> [Work required]:
Images within the entries are to be omitted; the remainder must be reproduced exactly.

Recorded data
:::
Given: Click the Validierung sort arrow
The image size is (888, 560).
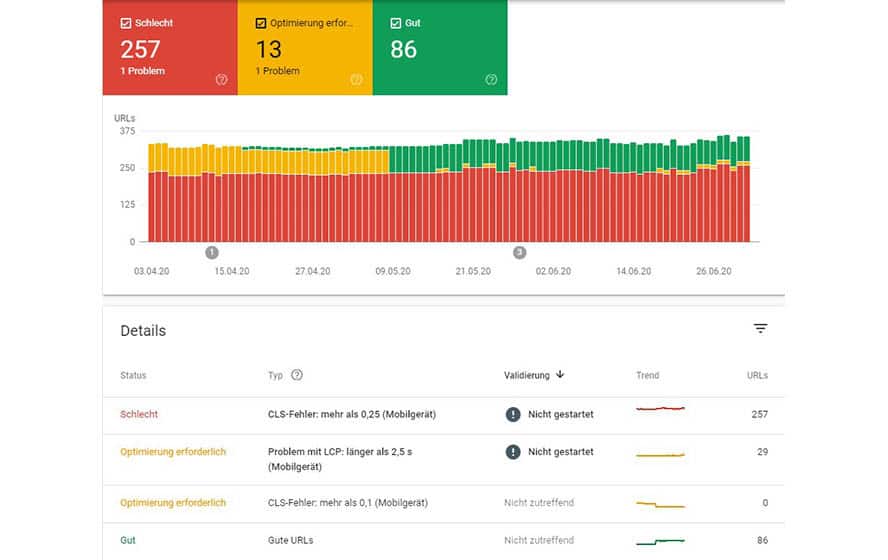Looking at the screenshot, I should click(560, 374).
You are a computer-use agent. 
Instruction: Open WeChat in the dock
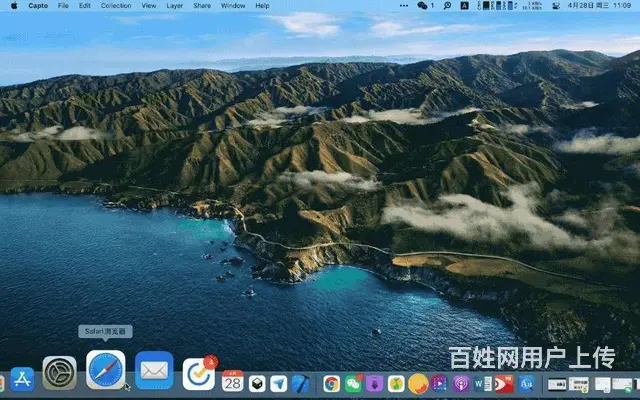click(353, 383)
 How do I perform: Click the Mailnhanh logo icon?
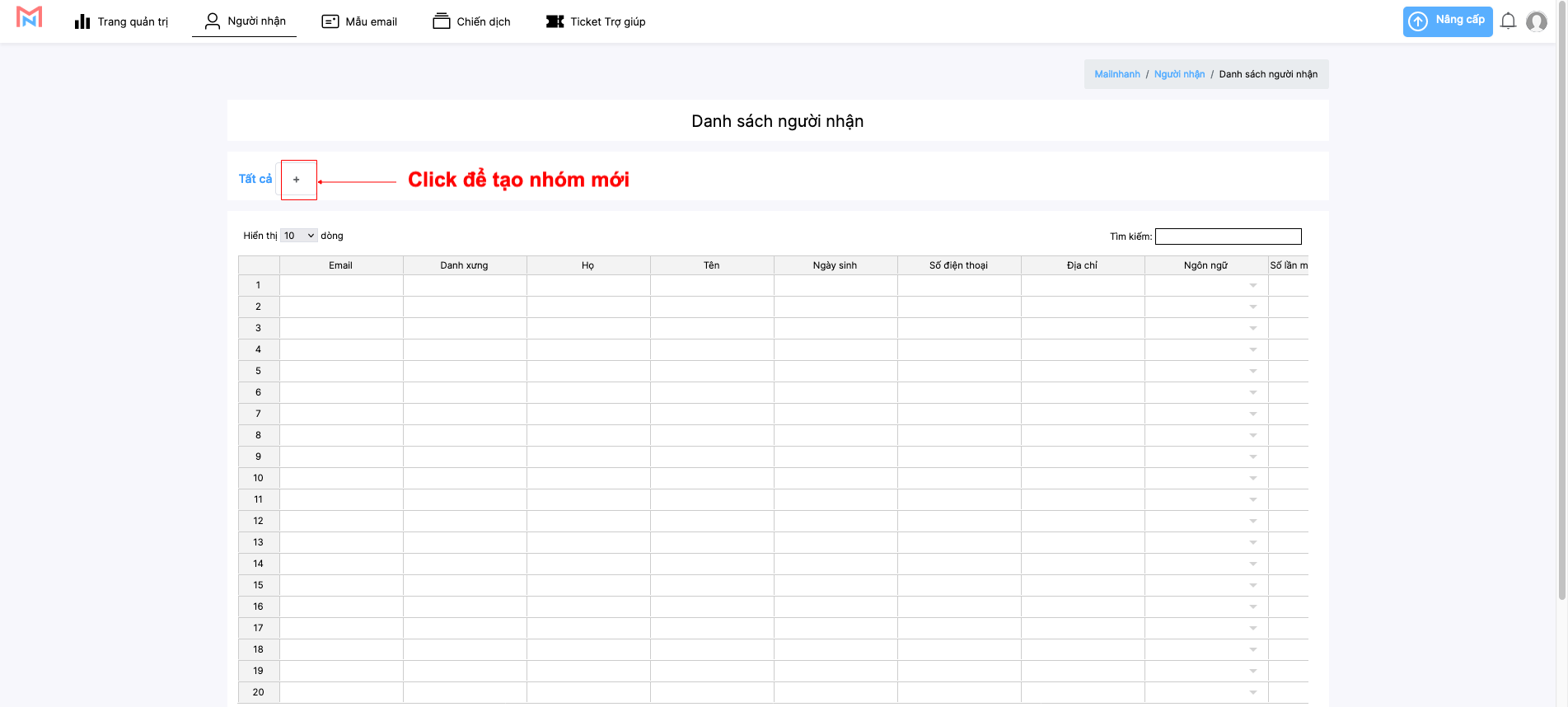click(x=29, y=17)
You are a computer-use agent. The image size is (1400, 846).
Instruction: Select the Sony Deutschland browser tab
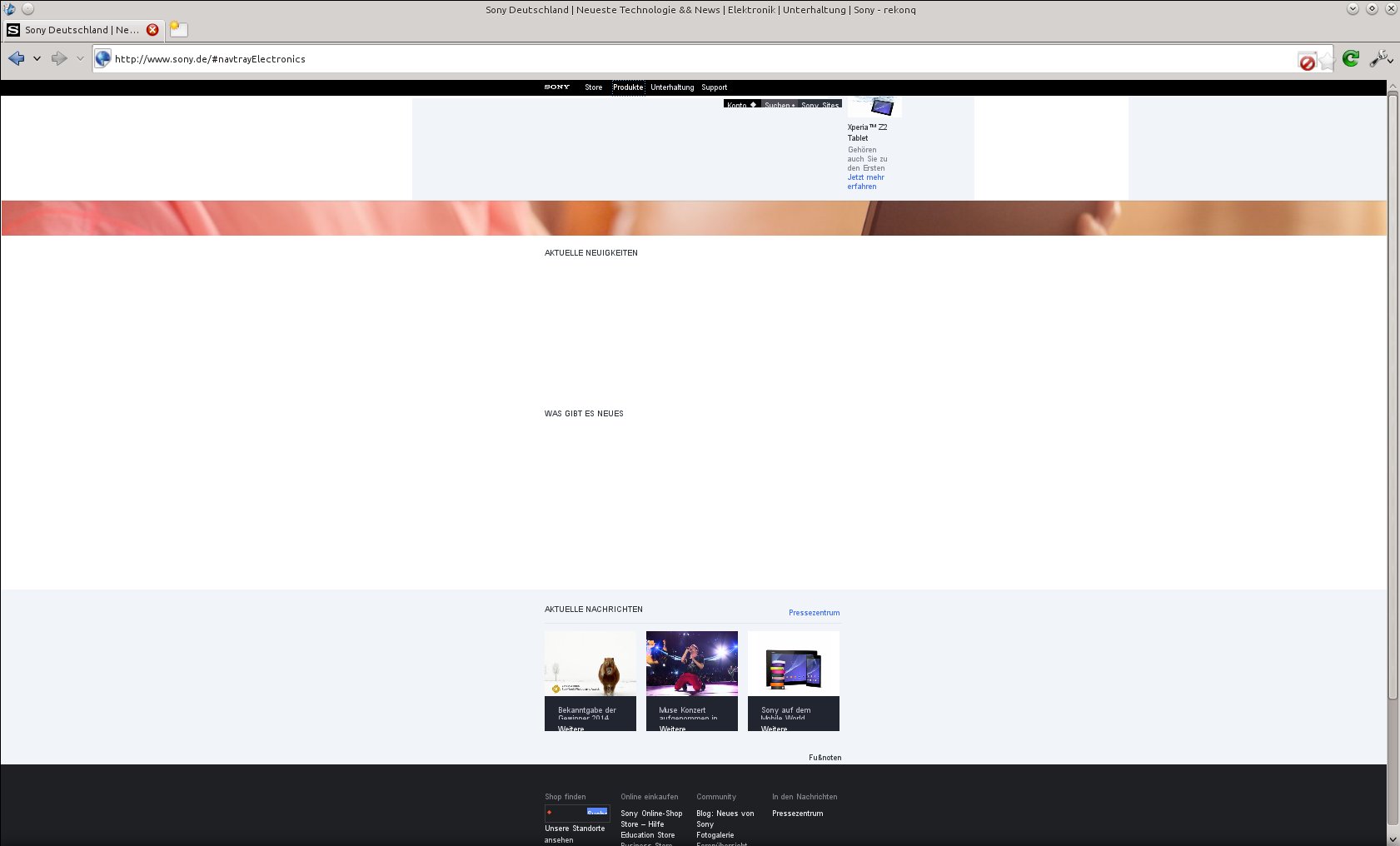[x=81, y=30]
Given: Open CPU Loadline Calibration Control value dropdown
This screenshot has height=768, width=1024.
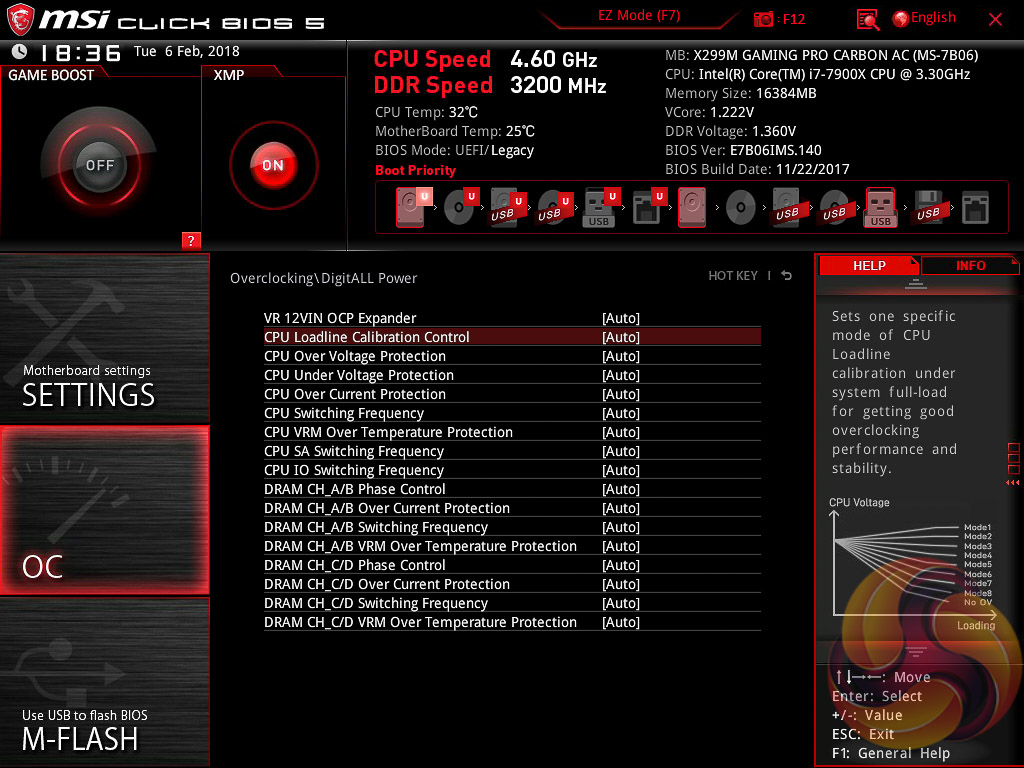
:::
> [Task answer]:
Given: Click the Validierung sort arrow
The image size is (888, 560).
Looking at the screenshot, I should click(560, 374).
You are a computer-use agent. 
Instruction: Open WeChat in the dock
click(353, 383)
 How do I perform: Click the Mailnhanh logo icon?
click(x=29, y=17)
You are a computer-use agent. The image size is (1400, 846).
Instruction: Select the Sony Deutschland browser tab
[x=81, y=30]
Given: Open CPU Loadline Calibration Control value dropdown
This screenshot has height=768, width=1024.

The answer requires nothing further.